* **Task details**:
Exactly the lines from the line that has "Click the horizontal moves slider handle" through the final line below are to be retyped, and the pictures are not.

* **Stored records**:
===============
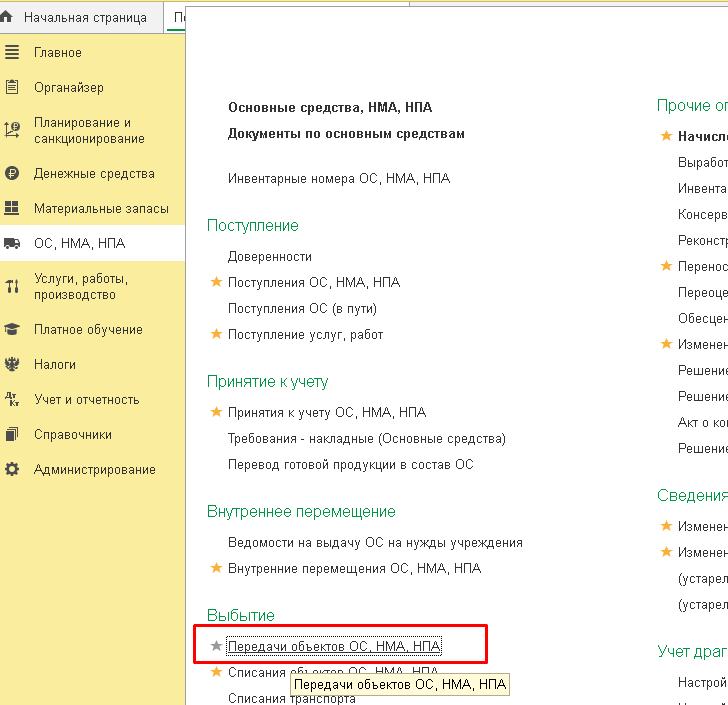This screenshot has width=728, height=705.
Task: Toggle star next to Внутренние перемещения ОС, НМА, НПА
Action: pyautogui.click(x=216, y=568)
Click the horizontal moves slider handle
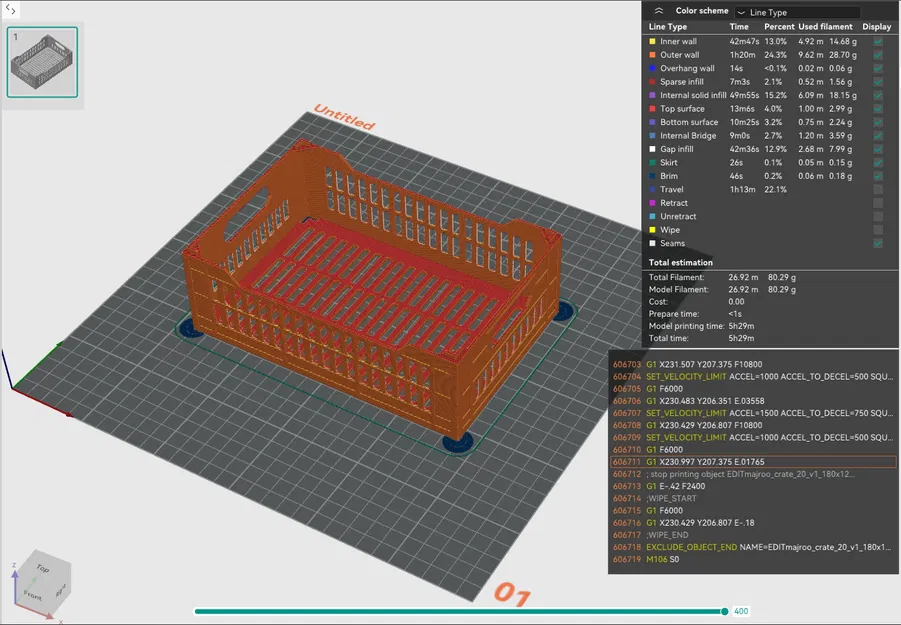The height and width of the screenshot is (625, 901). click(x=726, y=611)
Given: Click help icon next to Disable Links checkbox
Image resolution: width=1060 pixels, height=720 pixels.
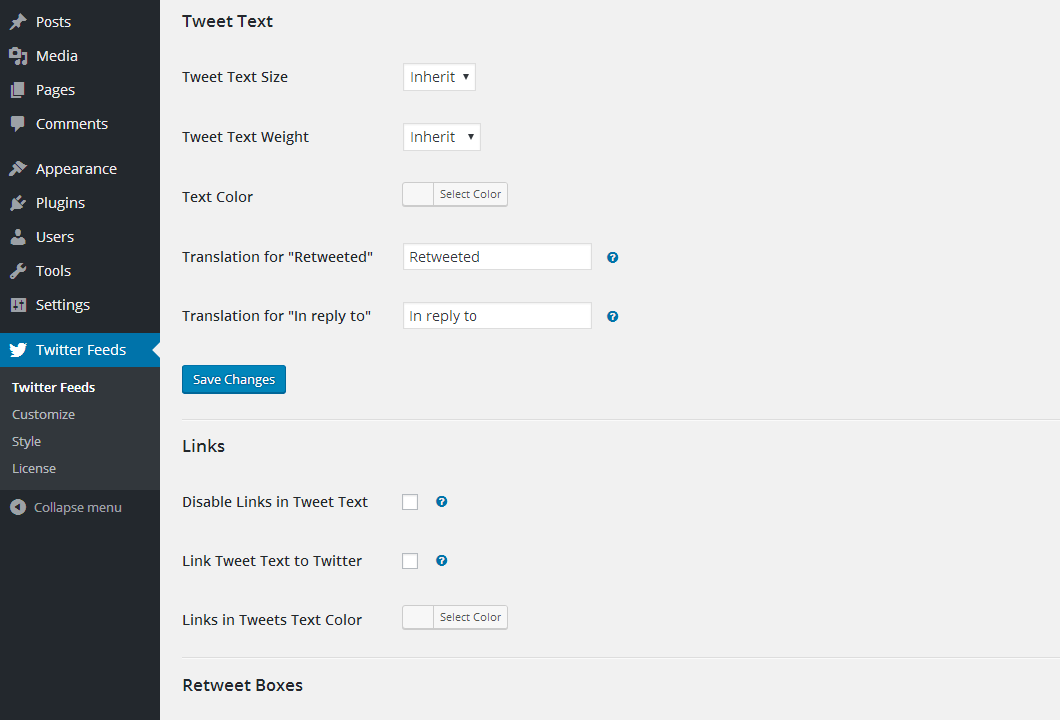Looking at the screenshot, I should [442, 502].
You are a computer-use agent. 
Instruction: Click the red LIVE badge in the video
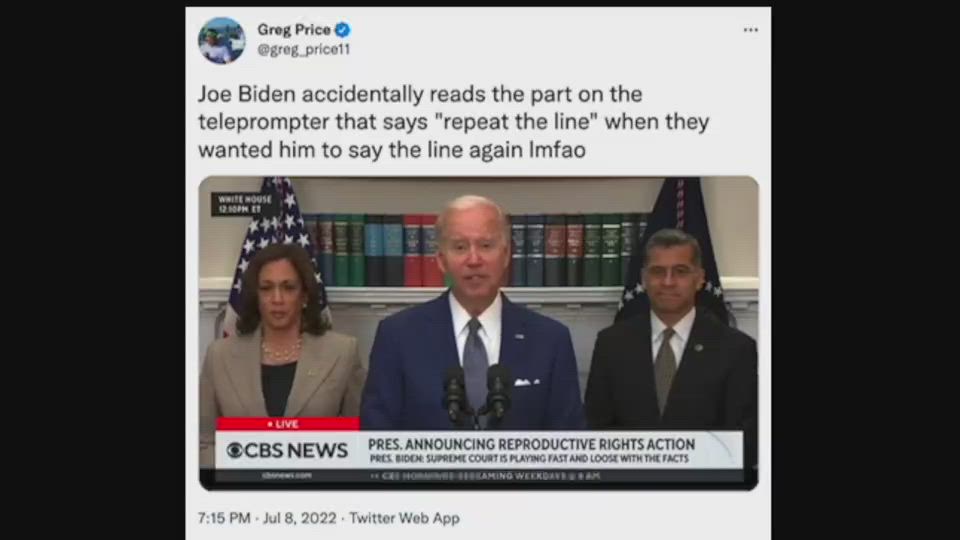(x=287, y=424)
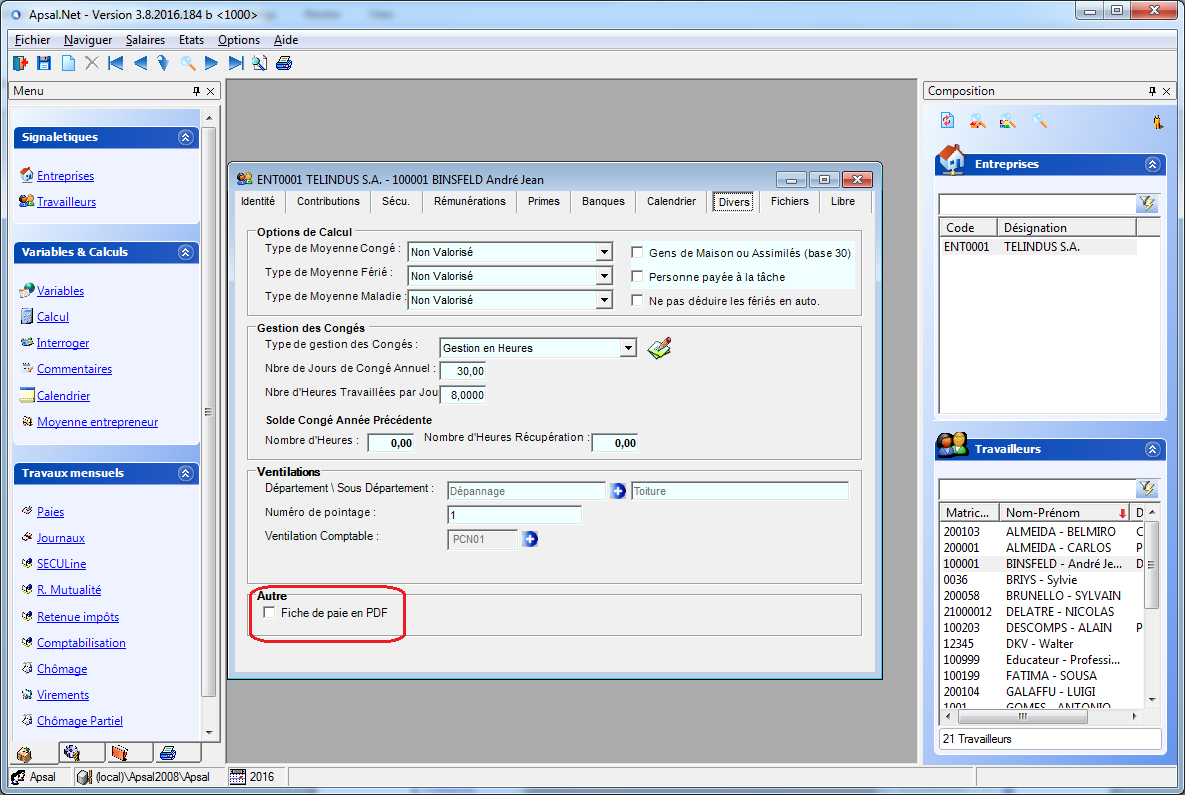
===============
* **Answer to this exercise**:
Click the horizontal moves slider handle
The height and width of the screenshot is (625, 901). click(x=726, y=611)
Given: Click help icon next to Disable Links checkbox
Image resolution: width=1060 pixels, height=720 pixels.
Looking at the screenshot, I should [442, 502].
You are a computer-use agent. 
Instruction: Click the red LIVE badge in the video
(x=287, y=424)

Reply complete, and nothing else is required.